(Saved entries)

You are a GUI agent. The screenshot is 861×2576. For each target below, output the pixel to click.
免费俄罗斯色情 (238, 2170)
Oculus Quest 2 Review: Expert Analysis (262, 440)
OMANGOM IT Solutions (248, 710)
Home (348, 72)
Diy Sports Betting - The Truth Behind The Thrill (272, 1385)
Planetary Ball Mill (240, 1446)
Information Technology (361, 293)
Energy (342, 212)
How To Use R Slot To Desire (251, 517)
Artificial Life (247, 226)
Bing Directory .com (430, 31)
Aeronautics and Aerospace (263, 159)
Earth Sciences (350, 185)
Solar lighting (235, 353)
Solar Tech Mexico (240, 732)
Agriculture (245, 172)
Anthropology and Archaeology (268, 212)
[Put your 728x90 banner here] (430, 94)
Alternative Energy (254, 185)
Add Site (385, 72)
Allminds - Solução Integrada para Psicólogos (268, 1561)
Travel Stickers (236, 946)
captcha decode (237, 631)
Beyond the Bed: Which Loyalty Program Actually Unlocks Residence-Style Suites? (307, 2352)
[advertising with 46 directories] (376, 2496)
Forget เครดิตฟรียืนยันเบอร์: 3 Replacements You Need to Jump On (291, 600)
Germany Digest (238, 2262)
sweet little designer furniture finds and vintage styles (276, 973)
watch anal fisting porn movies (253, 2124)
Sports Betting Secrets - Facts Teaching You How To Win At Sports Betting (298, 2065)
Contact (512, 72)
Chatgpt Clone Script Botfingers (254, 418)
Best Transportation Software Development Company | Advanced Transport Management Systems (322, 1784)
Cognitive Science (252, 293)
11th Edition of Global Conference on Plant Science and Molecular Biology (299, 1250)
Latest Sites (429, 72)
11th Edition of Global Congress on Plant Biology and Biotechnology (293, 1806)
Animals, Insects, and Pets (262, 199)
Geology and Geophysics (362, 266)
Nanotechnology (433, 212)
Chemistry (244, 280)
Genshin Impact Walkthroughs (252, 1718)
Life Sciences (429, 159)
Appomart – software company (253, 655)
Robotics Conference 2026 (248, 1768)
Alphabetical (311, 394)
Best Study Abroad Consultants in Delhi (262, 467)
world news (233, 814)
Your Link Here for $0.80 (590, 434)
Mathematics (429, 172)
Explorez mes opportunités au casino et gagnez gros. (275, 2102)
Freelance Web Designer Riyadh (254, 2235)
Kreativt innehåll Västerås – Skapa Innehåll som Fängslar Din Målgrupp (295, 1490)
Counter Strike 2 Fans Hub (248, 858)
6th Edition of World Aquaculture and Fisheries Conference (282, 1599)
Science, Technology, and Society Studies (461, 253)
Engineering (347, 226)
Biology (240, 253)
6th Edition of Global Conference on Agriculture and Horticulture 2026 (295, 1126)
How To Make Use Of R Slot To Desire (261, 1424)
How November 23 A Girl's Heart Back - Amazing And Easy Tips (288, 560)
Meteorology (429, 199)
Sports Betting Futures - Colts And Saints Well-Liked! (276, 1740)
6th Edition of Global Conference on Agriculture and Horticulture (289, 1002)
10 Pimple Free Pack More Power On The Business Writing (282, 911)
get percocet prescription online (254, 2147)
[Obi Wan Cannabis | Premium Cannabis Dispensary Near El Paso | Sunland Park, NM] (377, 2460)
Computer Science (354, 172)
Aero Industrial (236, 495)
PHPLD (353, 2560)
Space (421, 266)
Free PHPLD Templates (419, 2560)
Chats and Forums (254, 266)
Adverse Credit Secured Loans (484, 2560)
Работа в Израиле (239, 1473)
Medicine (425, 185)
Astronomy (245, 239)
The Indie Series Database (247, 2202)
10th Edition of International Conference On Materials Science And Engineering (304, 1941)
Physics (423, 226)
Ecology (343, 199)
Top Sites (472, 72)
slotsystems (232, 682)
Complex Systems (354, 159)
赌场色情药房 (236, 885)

## Exercise details
From the data above, return every line from the line that has "How To Make" up to and including the line that has "[Obi Wan Cannabis", exactly.

## Exercise solution
How To Make Use Of R Slot To Desire (261, 1424)
How November 23 A Girl's Heart Back - Amazing And Easy Tips (288, 560)
Meteorology (429, 199)
Sports Betting Futures - Colts And Saints Well-Liked! (276, 1740)
6th Edition of Global Conference on Agriculture and Horticulture (289, 1002)
10 Pimple Free Pack More Power On The Business Writing (282, 911)
get percocet prescription online (254, 2147)
[Obi Wan Cannabis | Premium Cannabis Dispensary Near El Paso | Sunland Park, NM] (377, 2460)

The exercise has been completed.